Tag: Indigenous Australians
An Aboriginal man who spent 500 days in immigration detention was released today after the High Court ruled that Indigenous Australians cannot be deported.
- The Commonwealth told the High Court anyone who was not a citizen was an “alien” under the law
- The men’s lawyers argued Indigenous people could not be “alien” to Australia
- The High Court found Aboriginal people hold a special position and are exempt from the immigration act
The court found Aboriginal people held a special status and were exempt from immigration laws, after it considered the cases of two convicted criminals whom the Government wanted to deport.
The two men, Daniel Love and Brendan Thoms, had failed their migration character tests as a result of serving jail sentences.

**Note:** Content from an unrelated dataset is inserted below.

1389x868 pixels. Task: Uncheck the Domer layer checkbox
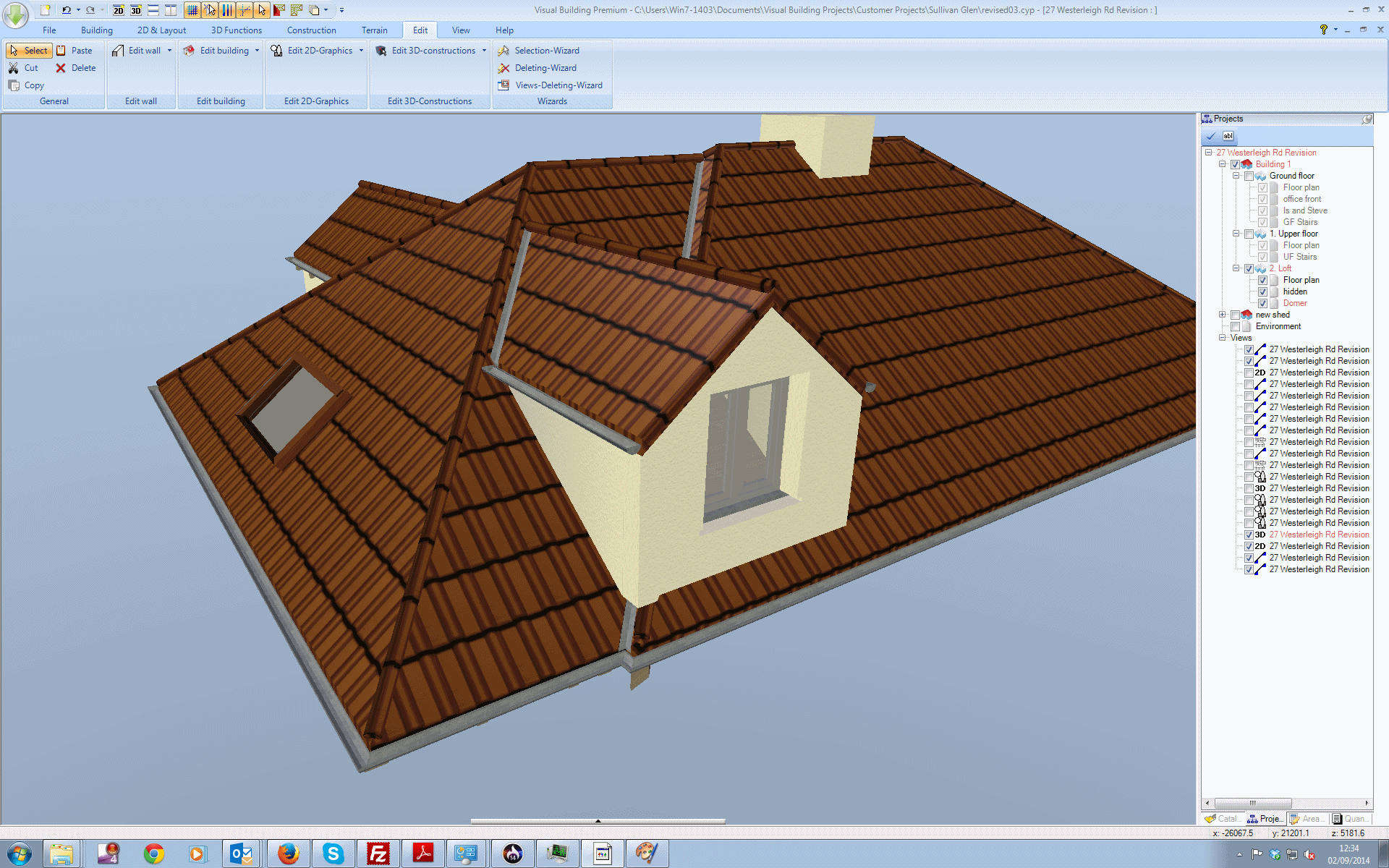click(1262, 303)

In a 4-3 split, the court found Aboriginal Australians were not subject to the alien powers in the constitution and therefore could not be deported.
But the judges did not clear Mr Love entirely, saying they could not reach agreement on whether he was an Aboriginal person on the facts stated in the case.
After this morning’s ruling, Mr Thoms was released from detention in Brisbane.
The 31-year-old told the ABC he was struggling to believe he was finally free.
He said he found it hard to stay positive while in immigration limbo.
“After 17 months it was starting to wear on me,” he said.
“I really just was thinking about my son a lot and all the fighting was for him … That’s why I put up a fight.”
“The lawyers did a really good job and it’s good win for Aboriginal people.”
Both men were born overseas but moved to Australia as children and held permanent residency visas.
Mr Love, a recognised member of the Kamilaroi people but born in Papua New Guinea, was placed in immigration detention after he was sentenced to more than a year in jail for assault occasioning actual bodily harm.
A delegate for Home Affairs Minister Peter Dutton had cancelled the 40-year-old’s visa, but that decision was later revoked and he was released.
Mr Thoms was born in New Zealand and also lacks Australian citizenship, though he is a native title holder as a member of the Gunggari people.
After serving part of an 18-month sentence for a domestic violence assault, he was taken into immigration detention, where he had remained until today’s outcome.
Outside the High Court, one of the men’s lawyers, Claire Gibbs, said Mr Thoms was “incredibly relieved” by the judgement.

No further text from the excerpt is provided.